Shelby Cohron, unsplash.com

Hannah Thomasy wrote my source article on 9/11/2019.

When I was a junior in college, I had a night class on Tuesdays and Thursdays and would return to my dorm via a shortcut between two buildings – until the night I saw a half dollar sized spider spinning a web in a bush. I am an arachnophobe, so much so that I literally couldn’t walk past the bush. I had to turn around and go back the way I had come and take the long way around to get home that night because just seeing the spider freaked me out that much. It’s this same reaction that elephants have to bees.

Yes, elephants are afraid of bees, and it’s something that could actually save their lives.

Bee swarms attack elephants by stinging their trunks and flying up their noses and in their mouths, since thick elephant hide makes stinging them anywhere else pointless. In much the same way I refused to walk past that bush, elephants will go out of their way to avoid beehives, and conservationists are taking advantage of this phobia to help prevent human-wildlife conflict in Africa and Asia.

Elephants can have a devastating impact on a farmer’s livelihood if they gain access to farmland, but the consequences for the elephants are far worse. Farmer have tried electric fences to keep elephants out of their fields, but they are expensive and difficult to maintain, leaving them no recourse (in their minds) but to kill the marauding herds before they lose their only source of income. The idea for beehive fences started in Kenya in the early 2000s when farmers noticed that elephants would avoid forests where large beehives were known to exist. Dr. Lucy King, a zoologist with Save the Elephants decided to experiment with beehive fences to see if they could be a viable resource in ending the human-wildlife conflict that plagues both African and Asian elephant populations. Her team placed beehives on posts a little over twenty feet apart and connected them with wires, the theory being that if an elephant tried to go between the posts, it would still disturb the bees enough when it hit the wire that it would be deterred. After the fence was built there was an almost 50% reduction in the number of elephant encroachments so in 2011, Save The Elephants branched out into more formal trials to prove this method helps.

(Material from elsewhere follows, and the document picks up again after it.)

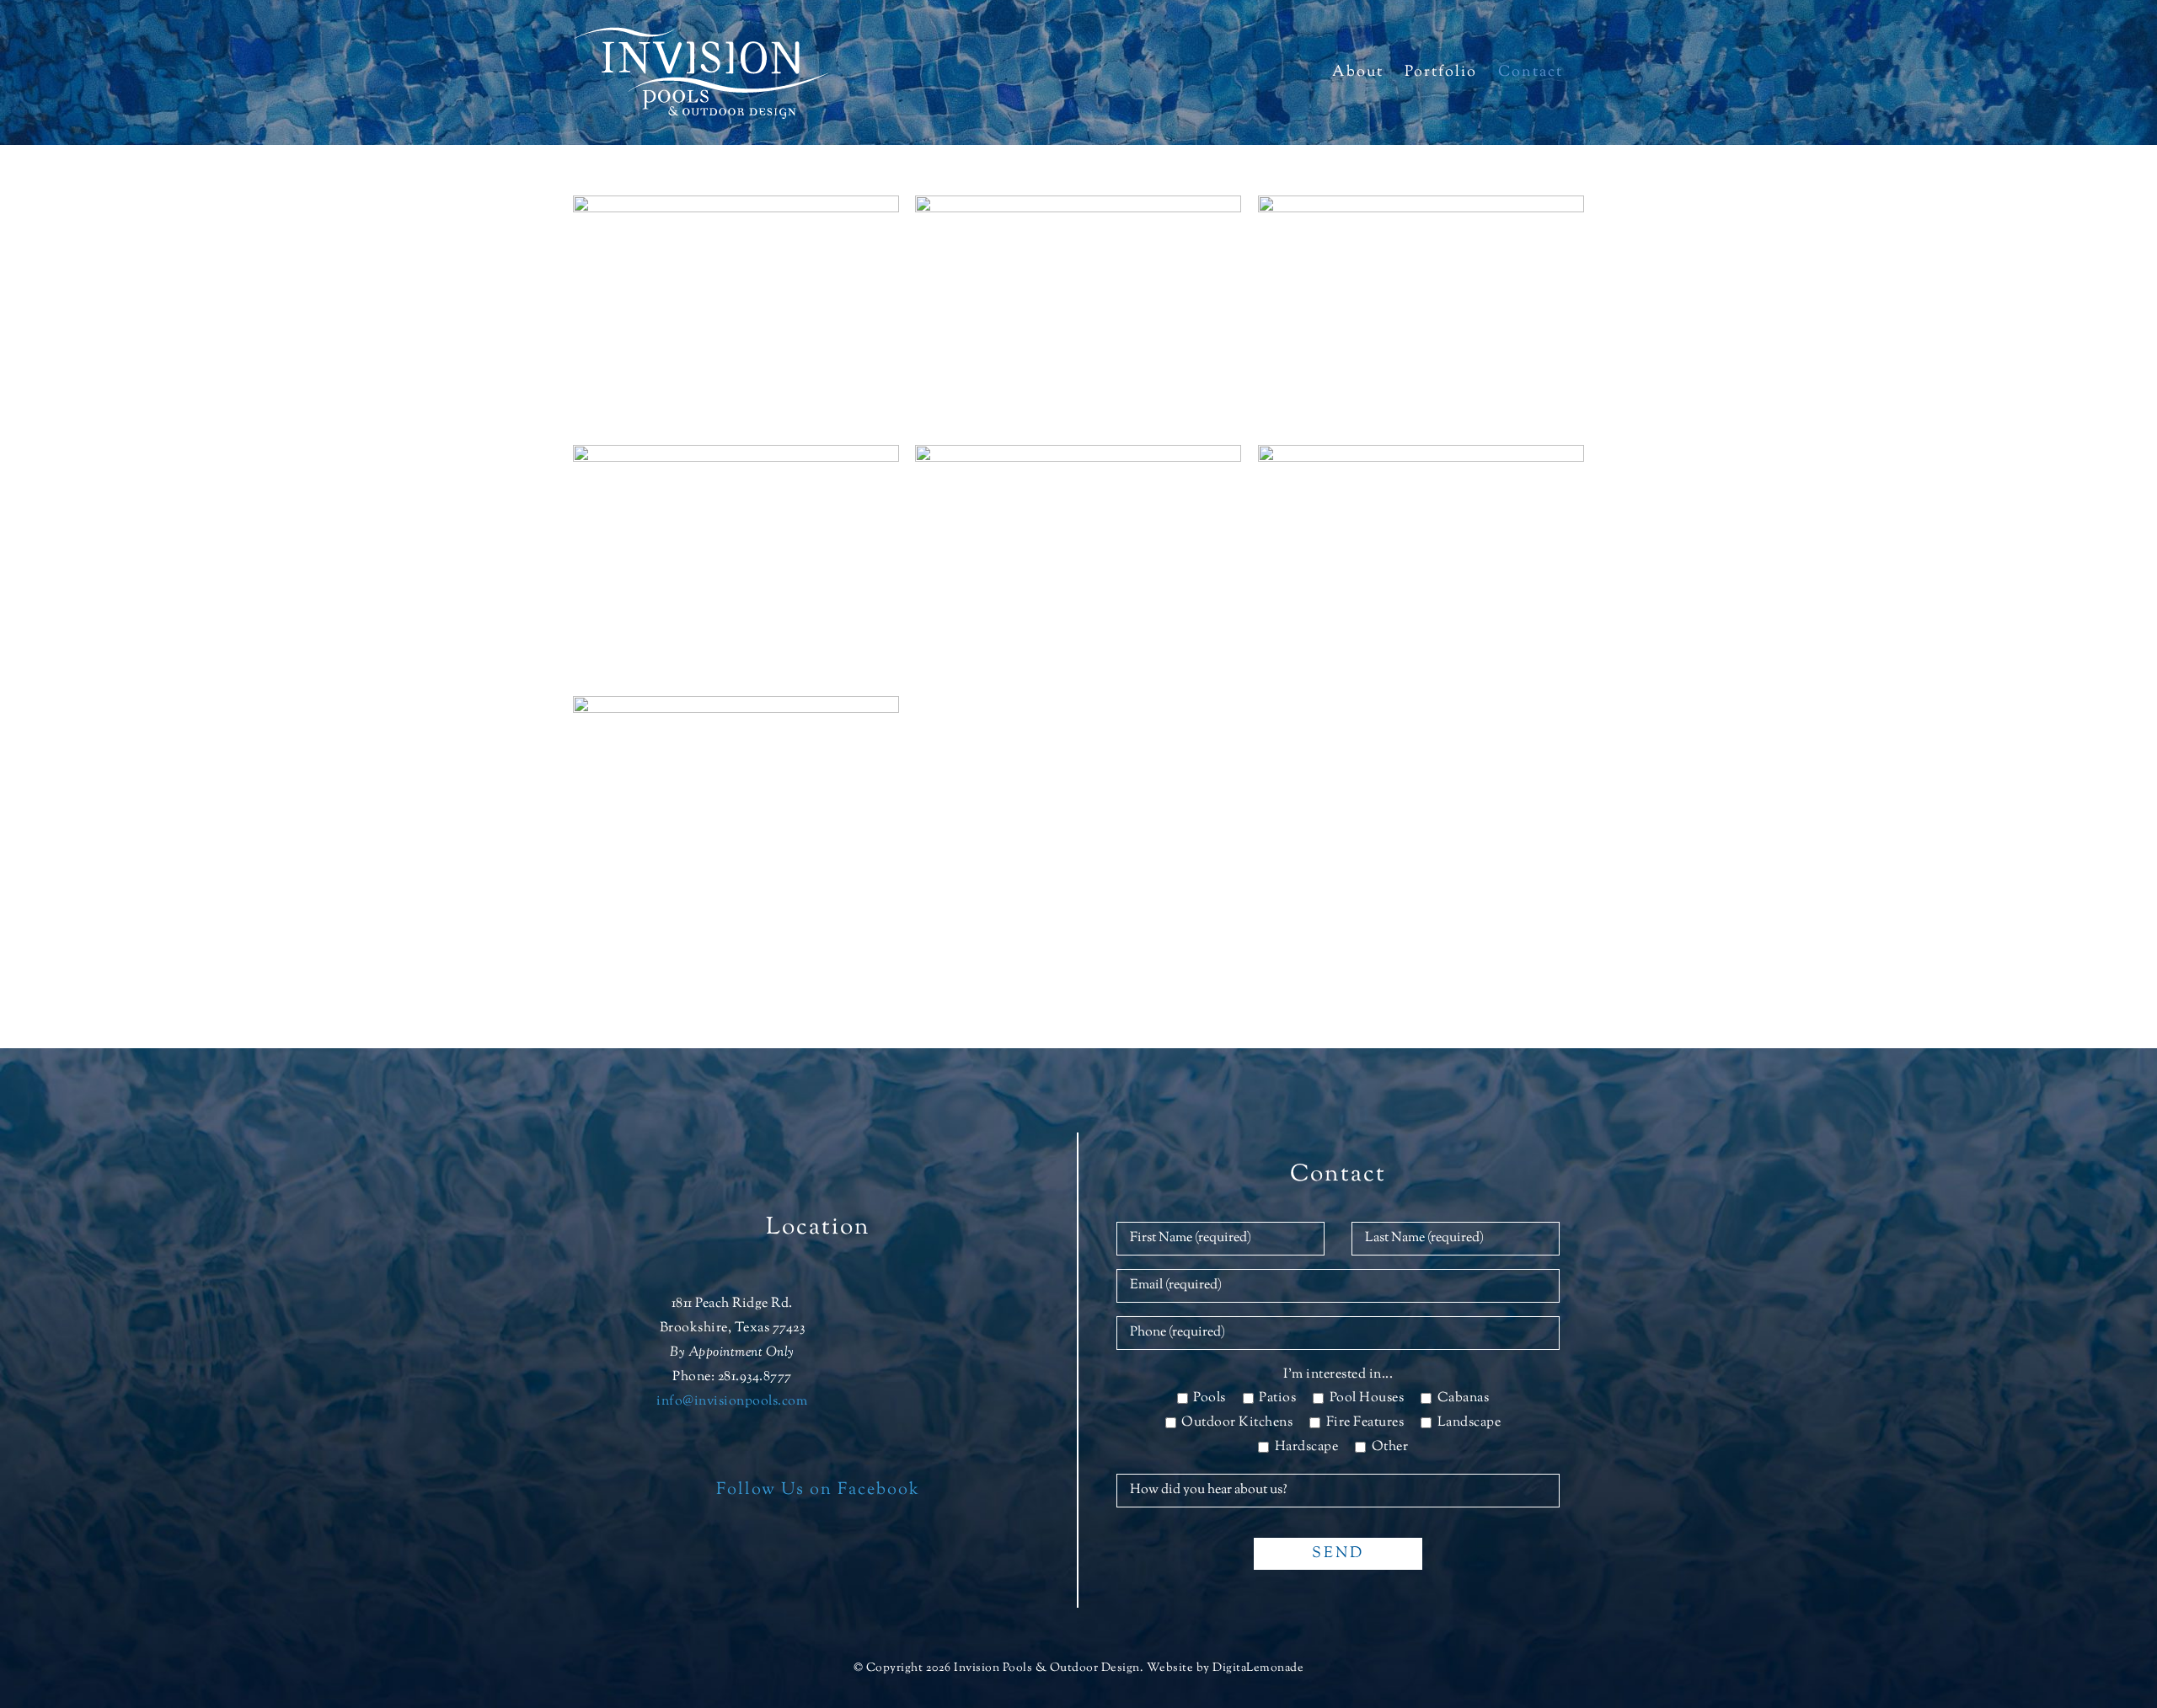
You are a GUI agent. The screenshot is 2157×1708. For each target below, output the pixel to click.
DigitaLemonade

Along with reducing human wildlife conflict, these beehives can help farmer increase crop yields, and the honey gives them another source of income, particularly helpful in parts of the world where drought is one of the biggest threats to a farmer’s existence. There is some concern about the efficacy of beehive fencing in Asia, as bees in that part of the world aren’t as aggressive as African bees, but this solution used in conjunction with other protective measures, gives conservationists a unique weapon in their human-wildlife conflict arsenal. And it makes me feel a little bit better about my arachnophobia, too.